Rewrite the entries below, replacing "width" with "w" each time it occurs and keeping everything else the same. Leave the pictures out of your answer.

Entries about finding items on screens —
============================================================

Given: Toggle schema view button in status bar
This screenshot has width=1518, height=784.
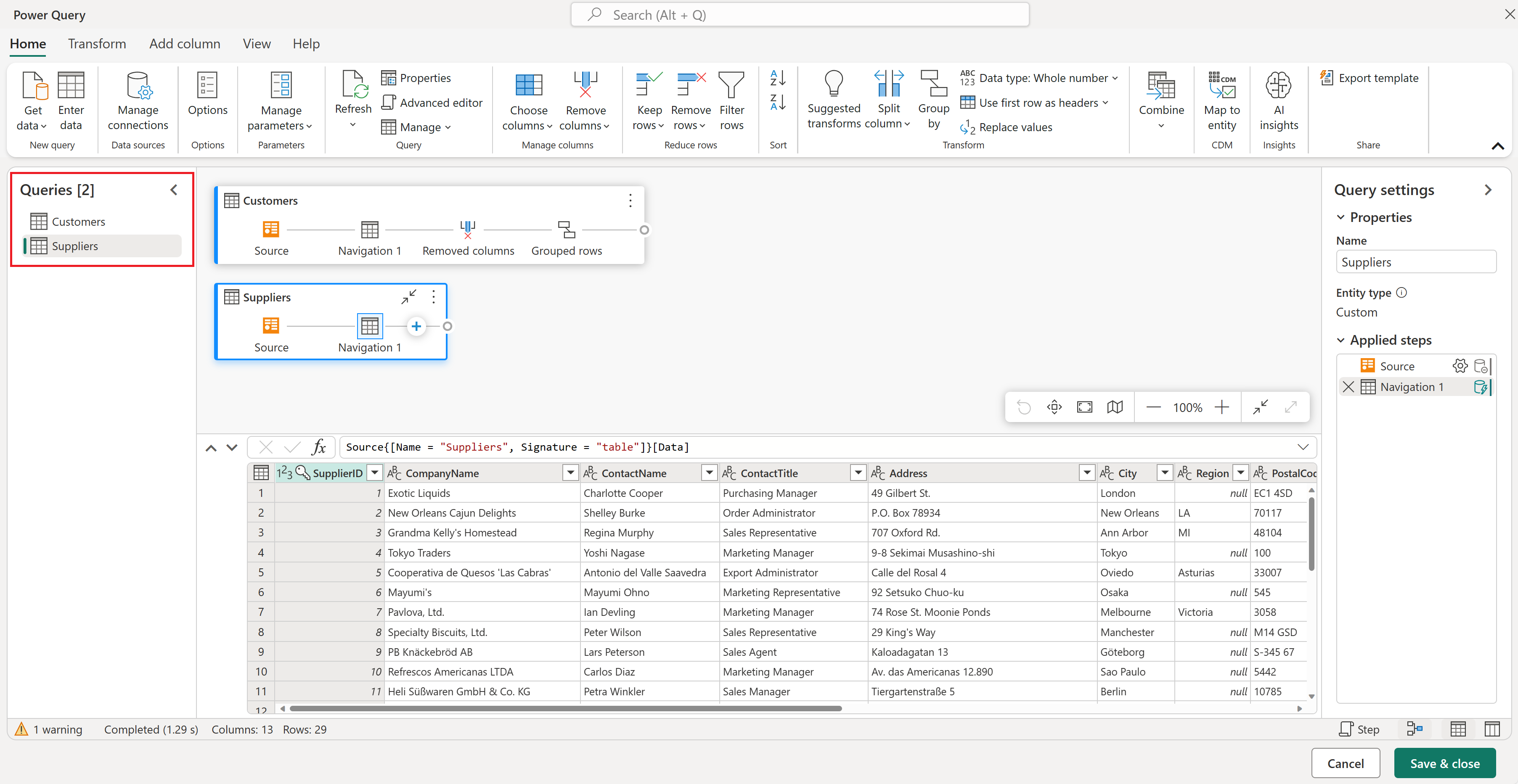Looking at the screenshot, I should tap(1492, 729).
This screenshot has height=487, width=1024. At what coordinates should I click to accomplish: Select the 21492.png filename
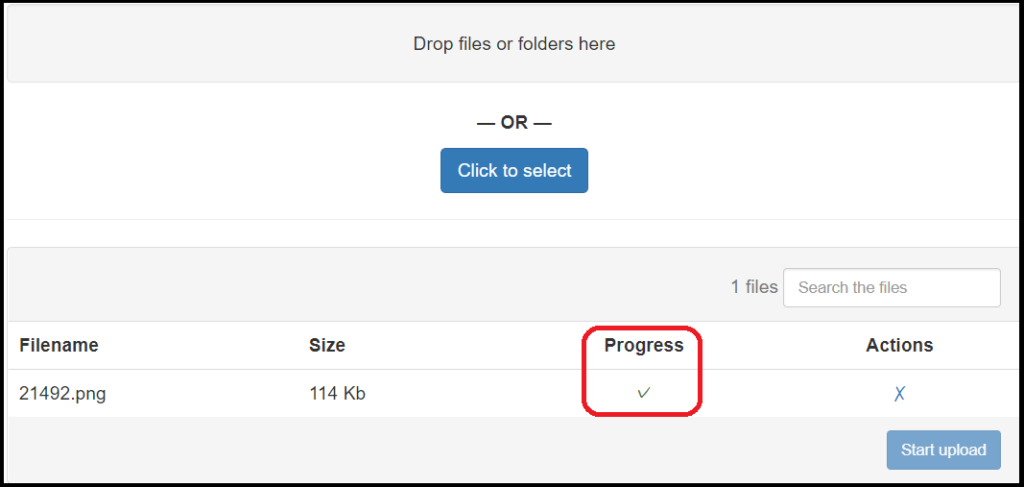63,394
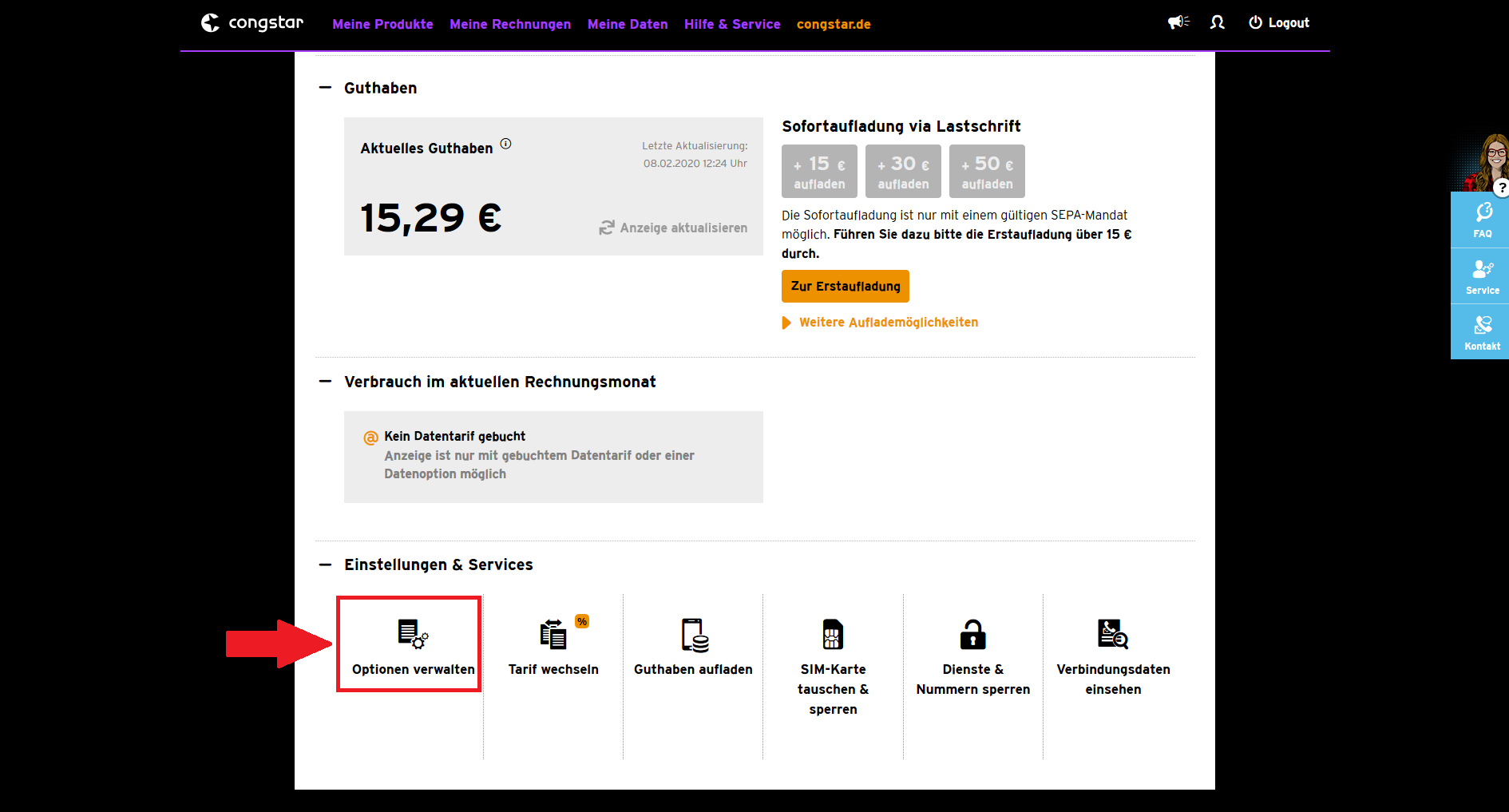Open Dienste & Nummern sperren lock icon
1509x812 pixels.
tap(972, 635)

============================================================

SOLUTION FOR THIS PROBLEM —
Given: Toggle schema view button in status bar
This screenshot has w=1518, height=784.
Looking at the screenshot, I should tap(1492, 729).
This screenshot has height=487, w=1024. At what coordinates should I click to accomplish: Select the 21492.png filename
63,394
Open Dienste & Nummern sperren lock icon
1509x812 pixels.
tap(972, 635)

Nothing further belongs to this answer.